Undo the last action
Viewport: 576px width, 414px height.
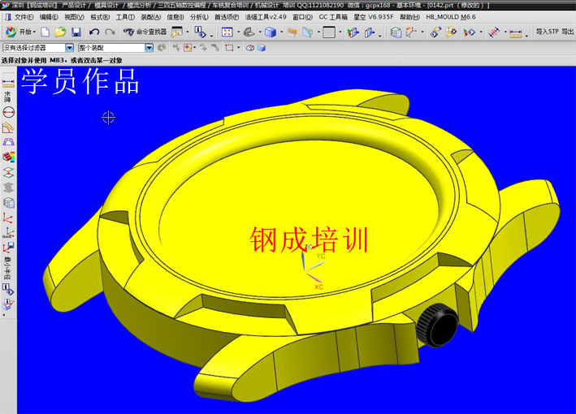94,32
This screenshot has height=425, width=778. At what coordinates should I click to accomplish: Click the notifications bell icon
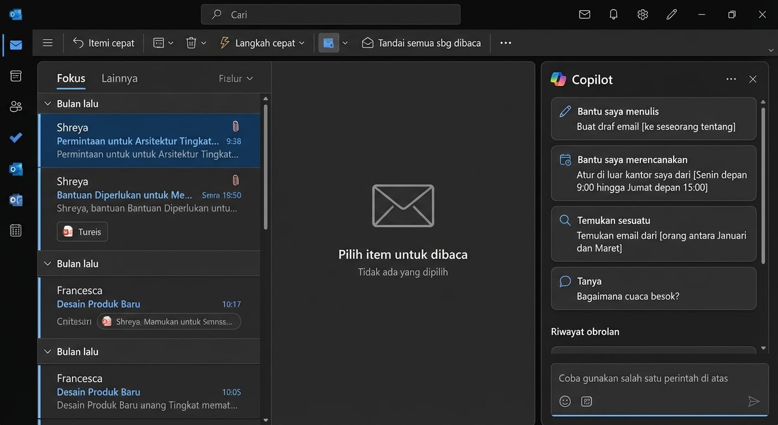coord(613,14)
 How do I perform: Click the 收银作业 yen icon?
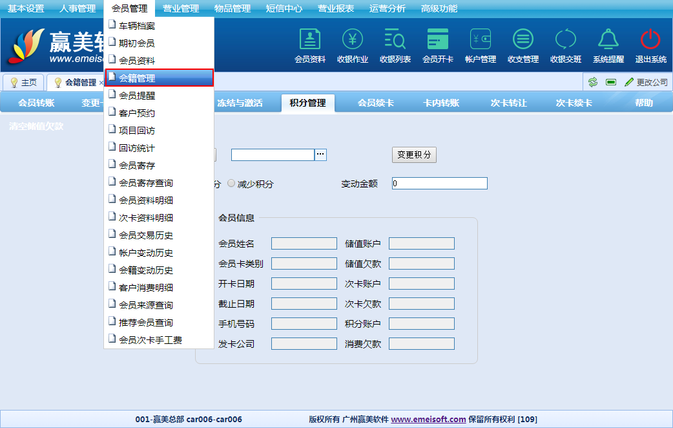point(353,40)
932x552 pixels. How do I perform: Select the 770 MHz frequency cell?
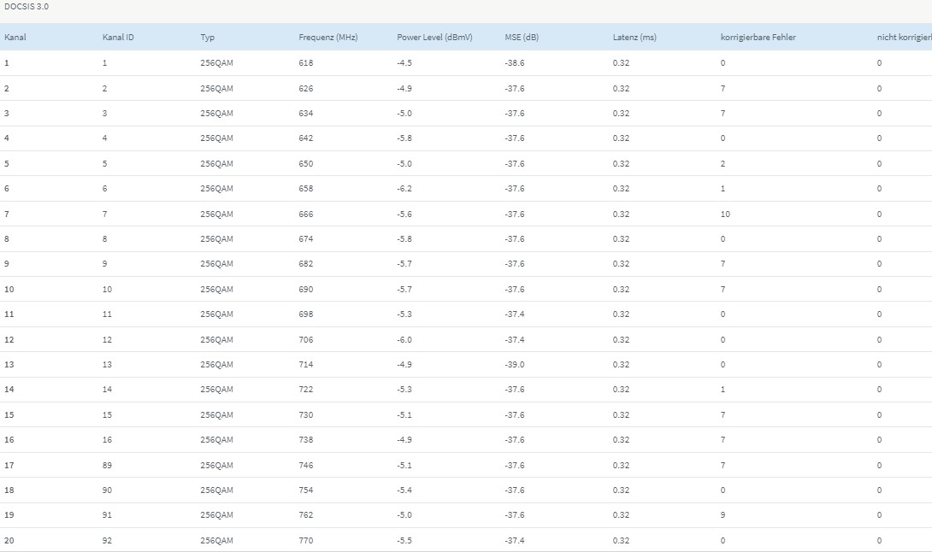coord(306,541)
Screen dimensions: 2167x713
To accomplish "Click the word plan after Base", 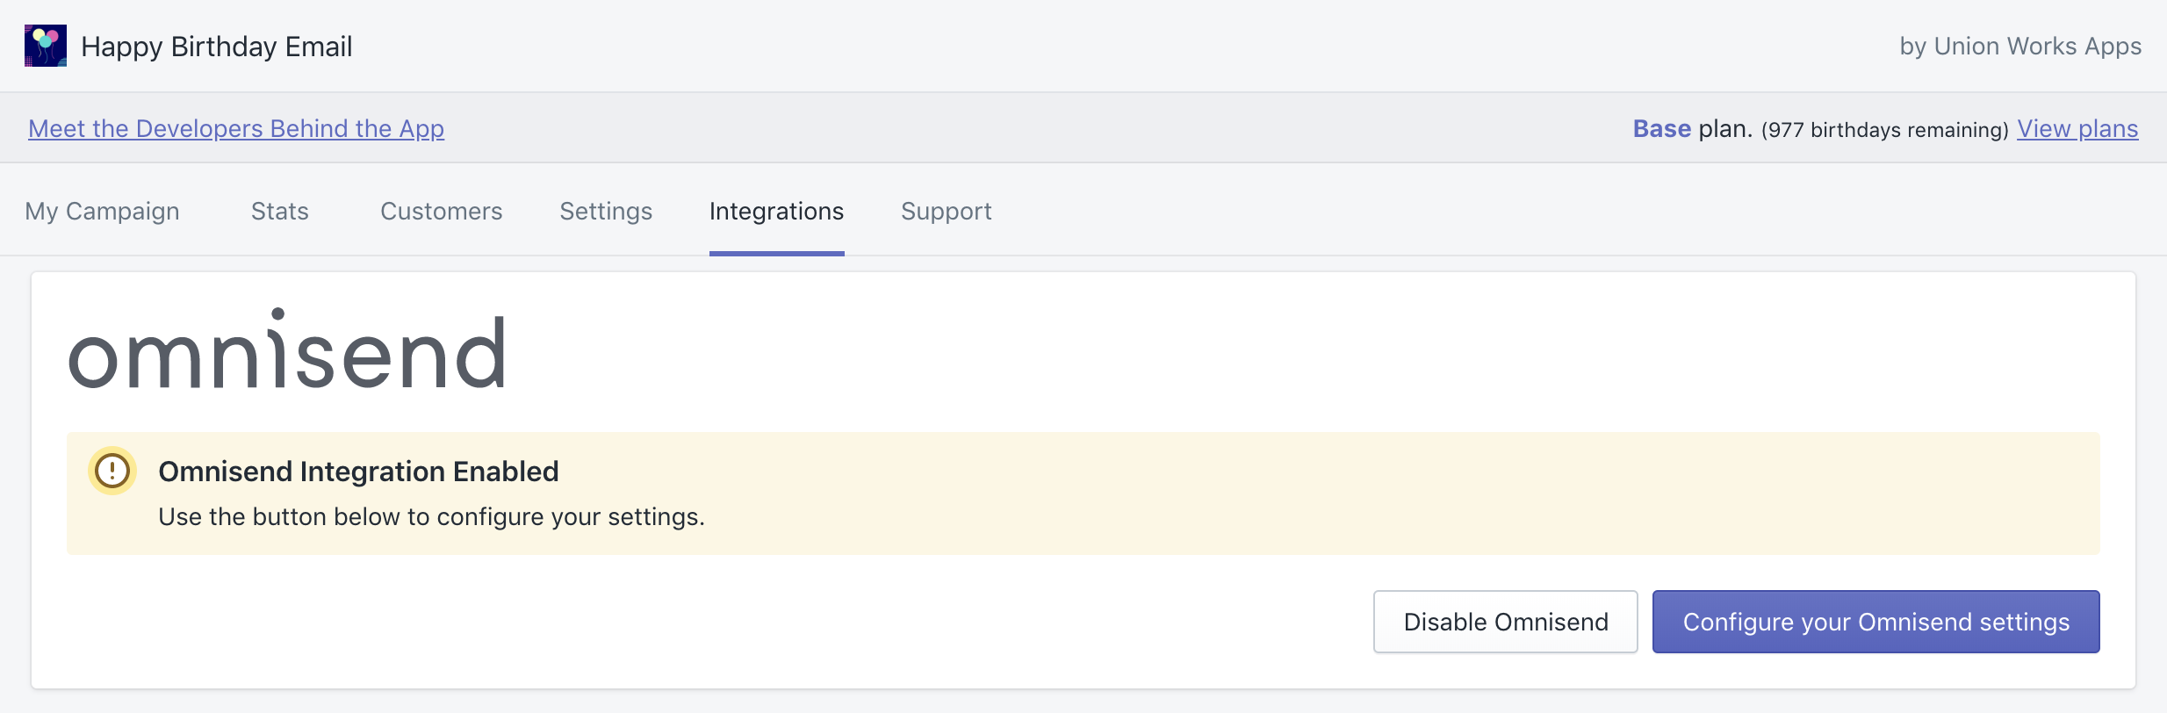I will pos(1725,129).
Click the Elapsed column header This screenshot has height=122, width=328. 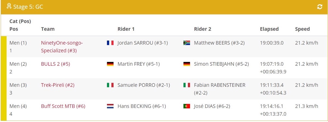[269, 29]
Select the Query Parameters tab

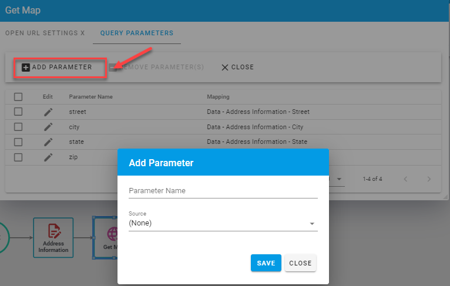tap(137, 33)
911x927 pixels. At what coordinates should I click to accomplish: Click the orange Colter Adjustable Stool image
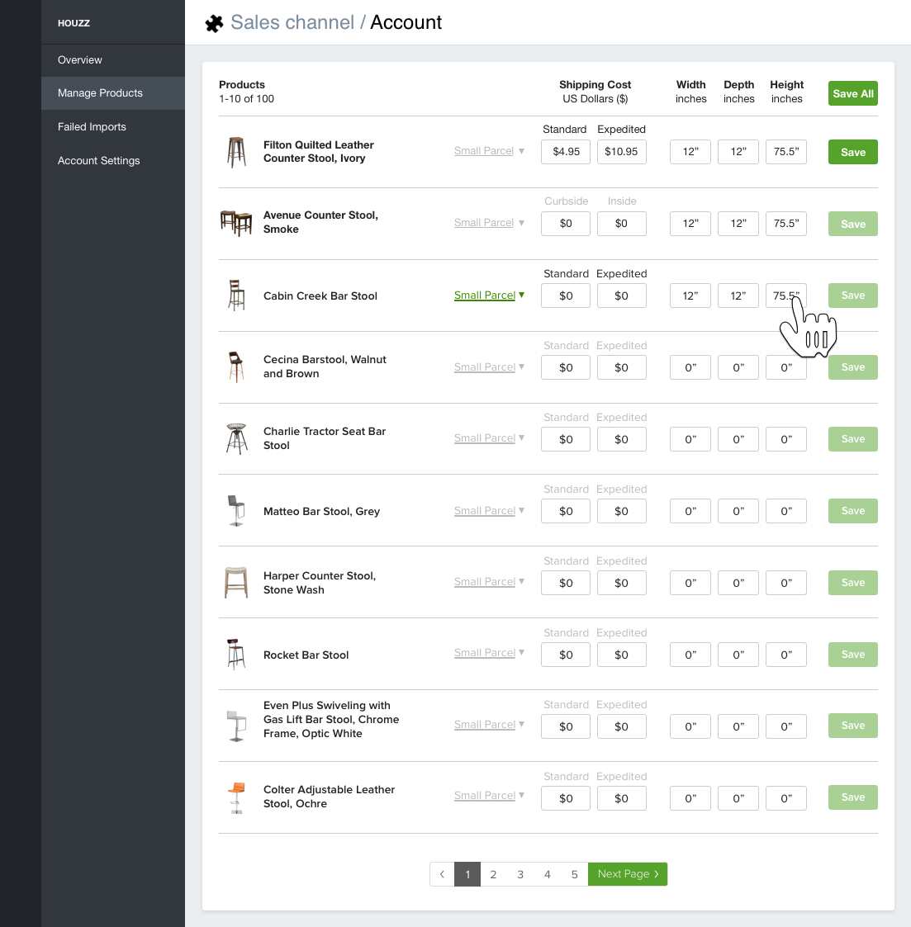(x=237, y=797)

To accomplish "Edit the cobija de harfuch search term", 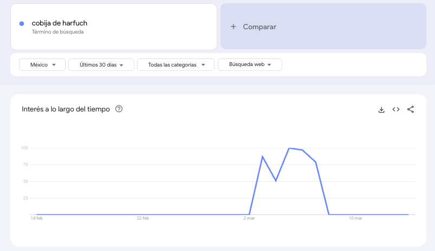I will (59, 23).
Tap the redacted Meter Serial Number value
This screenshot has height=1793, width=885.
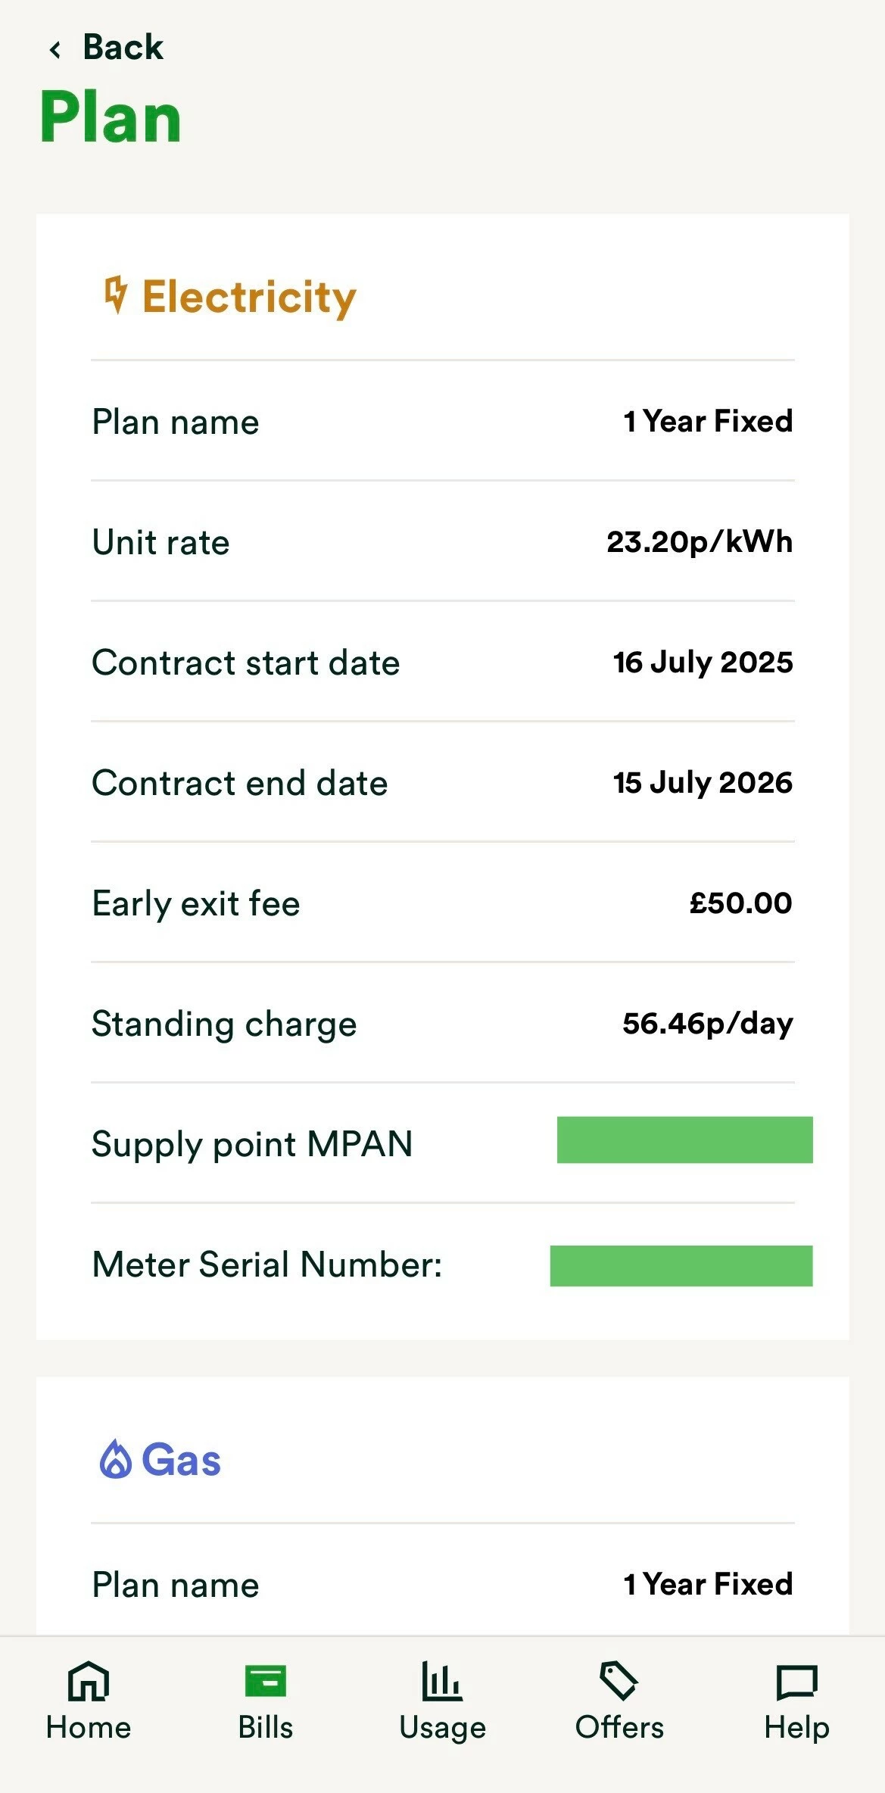(681, 1266)
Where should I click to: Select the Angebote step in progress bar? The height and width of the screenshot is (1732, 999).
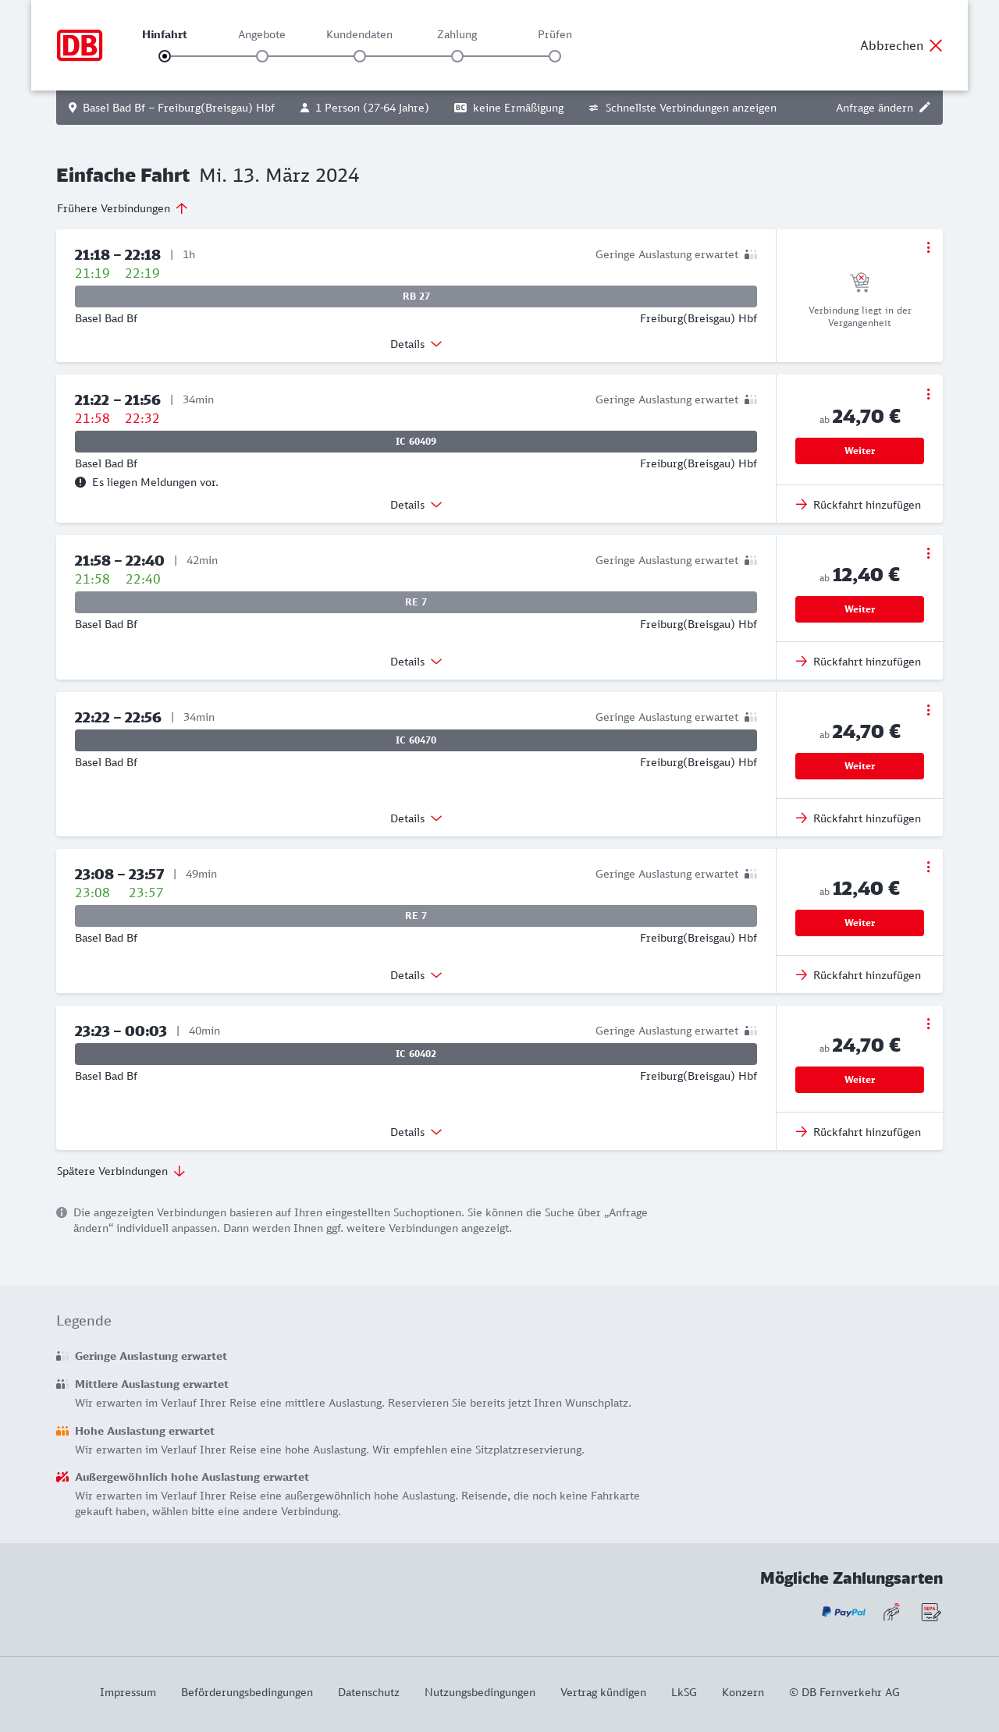[262, 56]

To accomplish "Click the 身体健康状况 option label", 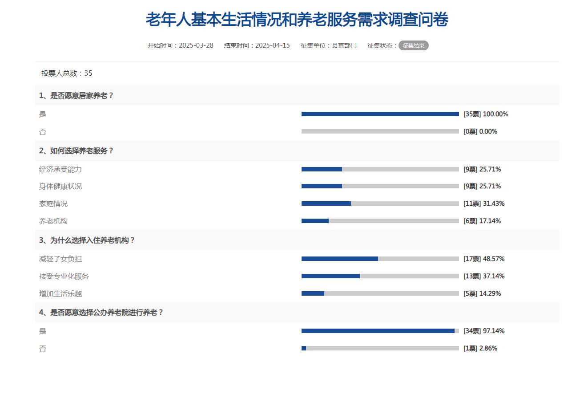I will coord(60,186).
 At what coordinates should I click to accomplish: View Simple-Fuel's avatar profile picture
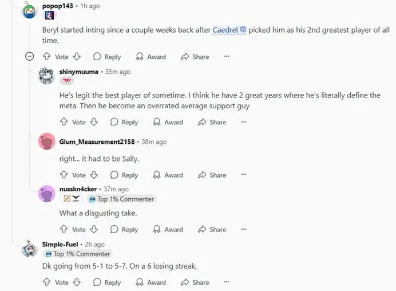click(x=30, y=249)
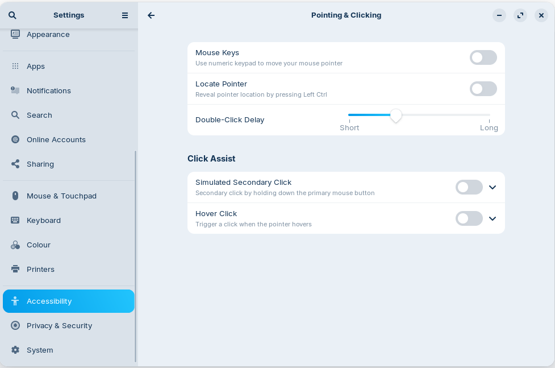This screenshot has height=368, width=555.
Task: Click the sidebar vertical scrollbar
Action: 135,256
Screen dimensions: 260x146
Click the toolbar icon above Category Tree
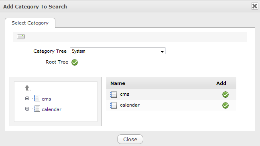tap(21, 37)
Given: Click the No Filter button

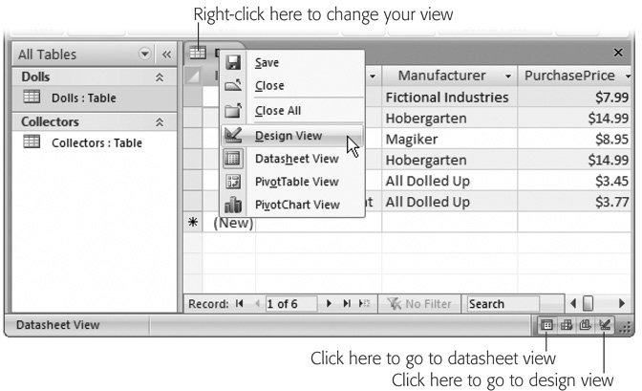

• • •

EXERCISE DETAILS: Return from the data every line that holds "dimensions".

THE COMPLETED TASK:
Screen dimensions: 2167x713
Screen dimensions: 260x146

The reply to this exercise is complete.